Etre malin, quand on crée une boîte sans capitaux, ça consiste à se développer en catimini en faisant croire qu’on n’est rien. Pour ne pas aiguiser la convoitise de rivaux. À ce jeu, Dominique Auzias excelle. Si vous le croisez et qu’il ne vous connaît pas, il vous glissera peut-être, l’air détaché : « Oh, on fait quelques bouquins en Chine… » En fait, le bougre est devenu le premier éditeur de guides en chinois, avec 66 titres.
Cet envol international débute en 1989. À l’époque, Le Petit Futé est déjà un « grand » des guides. Mais avec un problème : « Nous avions le handicap d’être français. Avec seulement 30 titres en anglais, nous pesions 10 % de Lonely Planet sur un secteur où les places sont très chères. Alors on a décidé qu’il fallait, avant les autres, rafler fissa le marché des guides en russe et en chinois. »

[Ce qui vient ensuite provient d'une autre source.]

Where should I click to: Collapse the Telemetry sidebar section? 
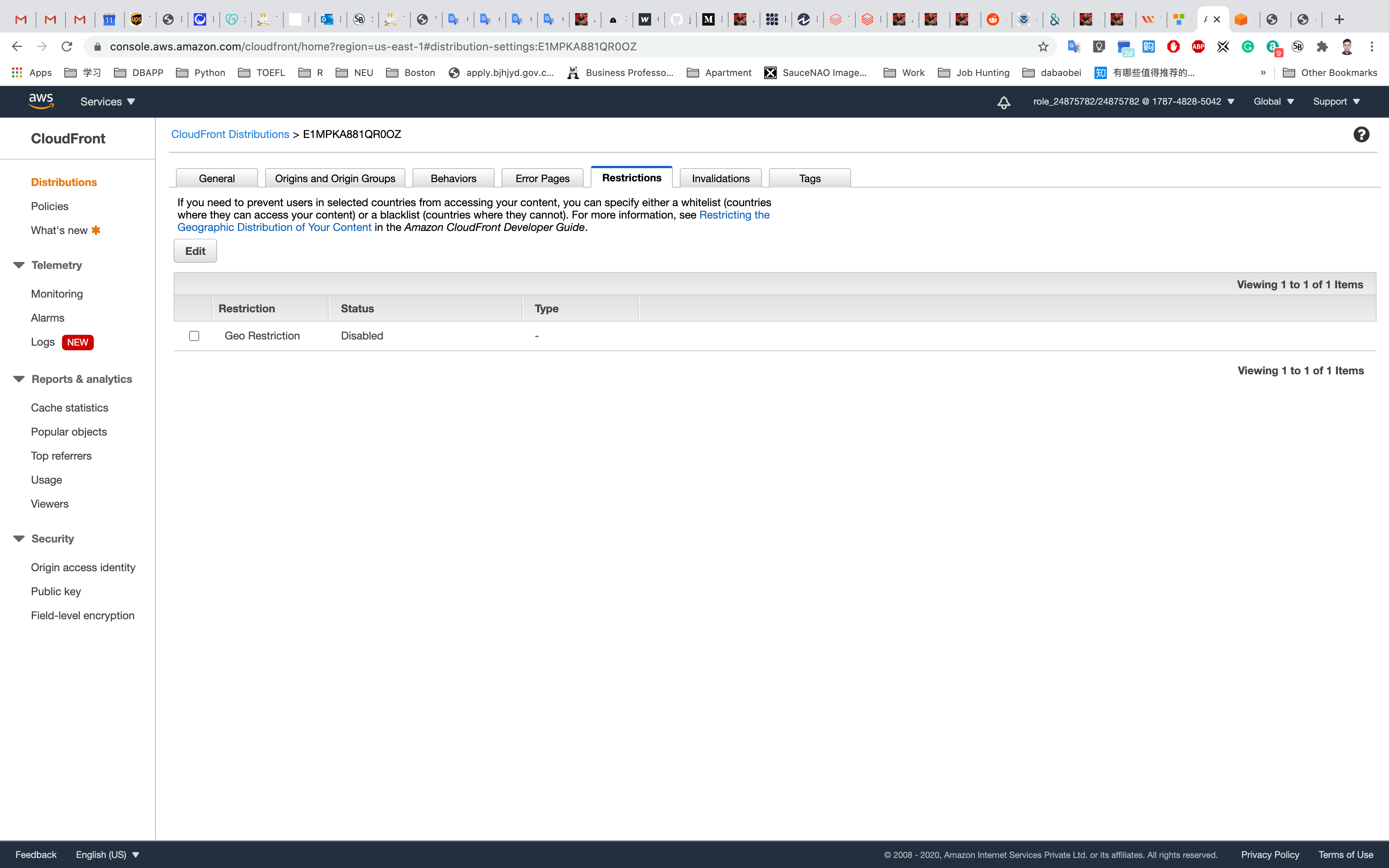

Auzias, qui a visité 160 pays « y compris la Corée du Nord », est fasciné par la Russie. Il est aussi intarissable sur la Iakoutie que sur le Tatarstan ou l’Ingouchie. Le Petit Futé s’implante en Russie en 1993, et s’y développe deux ans plus tard en rachetant Avant-Garde, une société de livres de luxe créée par Flammarion, qui ne marchait pas.

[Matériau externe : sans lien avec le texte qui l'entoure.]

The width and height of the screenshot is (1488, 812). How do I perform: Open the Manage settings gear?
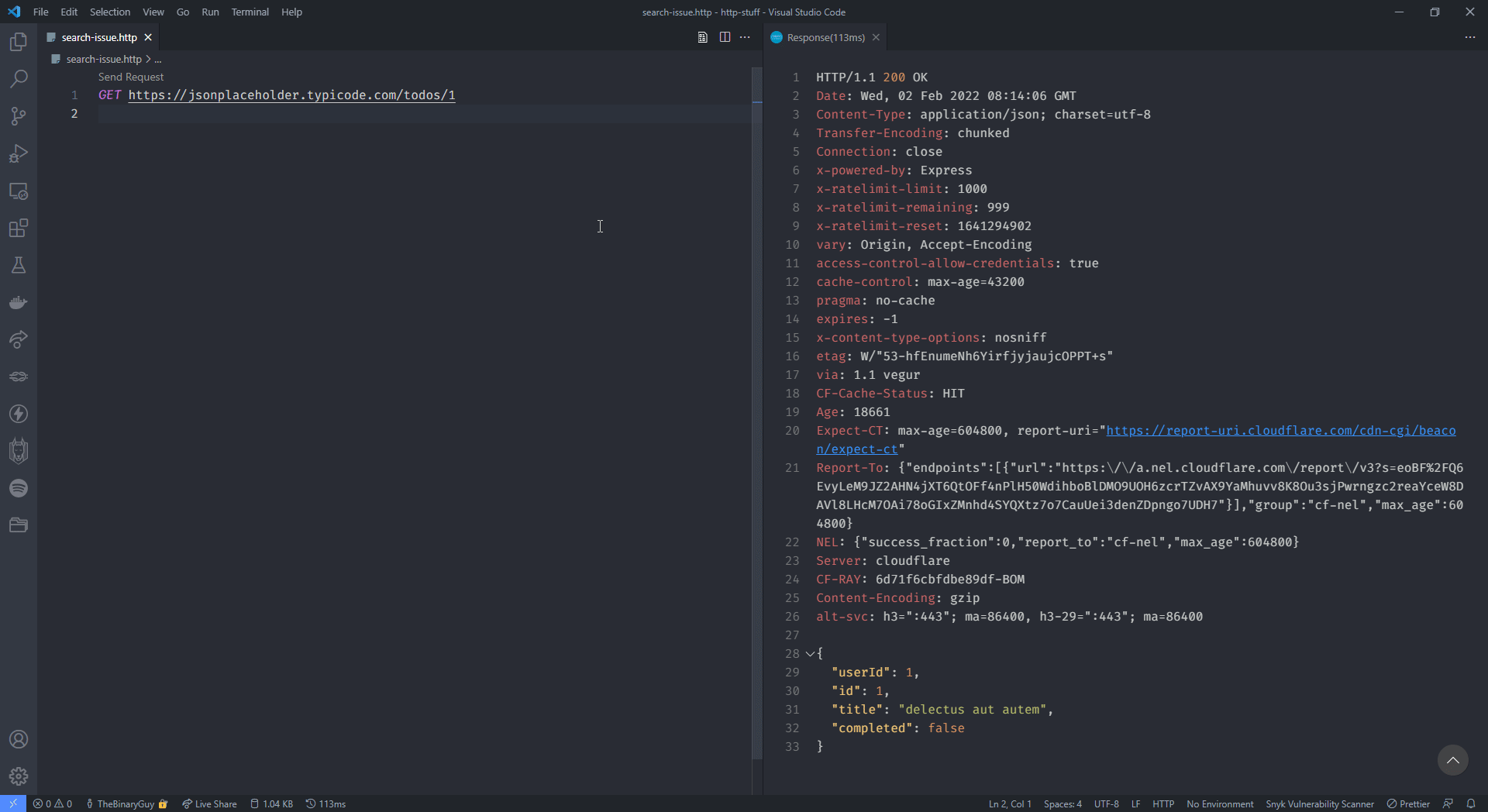tap(19, 776)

L’affaire ne traîne pas : 24 titres sortent en 1996, 60 en 1998.
Aujourd’hui, Le Petit Futé est leader sur le marché russe. Dans ce pays dont 10 millions d’habitants partent en voyage, il vend 1,5 million d’exemplaires.
Dans la foulée, Le Petit Futé se lance à la conquête de la Chine en 1996. La botte secrète d’Auzias est d’y avoir déniché un petit rusé – mimétisme oblige – en la personne de Fabrice Spindler, 26 ans, un jeune autodidacte français qui a préféré
aller réussir en Chine parce que « c’est plus facile qu’en France ». Cet associé à 50/50, qui parle chinois et a épousé une Australienne, est lui-même associé avec un éditeur chinois proche du Parti communiste, ce qui a assuré la distribution dans près de 800 points de vente. La première édition en chinois sort en 1998. Aujourd’hui, les guides sont vendus dans 180 des plus grandes villes de l’empire du Milieu. Un Chinois qui veut visiter Istanbul ou Boston le fera un Petit Futé à la main, avec son logo composé de trois idéogrammes Pei, Ti et Fu, qui, selon Auzias, signifient « étranger », « beaucoup », « bonheur »… Quatre cent mille Chinois ont visité Paris l’an passé. Très bientôt, ils seront plusieurs millions. À leur intention, Auzias a lancé Yoo !, un magazine touristique bimestriel entièrement en chinois tiré à 100 000 exemplaires.
On aura rarement vu créateur ressembler autant au logo de sa boîte. Au point qu’on a du mal à faire le tour de toutes les ruses d’exploitation du filon. C’est sans fin… Au-delà des 680 destinations en guides de voyage, couvrant 170 pays, il y a des guides thématiques (guides des maisons d’écrivains et d’artistes, des voyages fluviaux, du tourisme accessible aux handicapés, des fêtes gourmandes…), mais aussi des guides de « vacances spirituelles », de vocations religieuses (en cours de réalisation avec l’aide d’un cardinal), du Paris gay et lesbien, des fêtes et ferias, etc.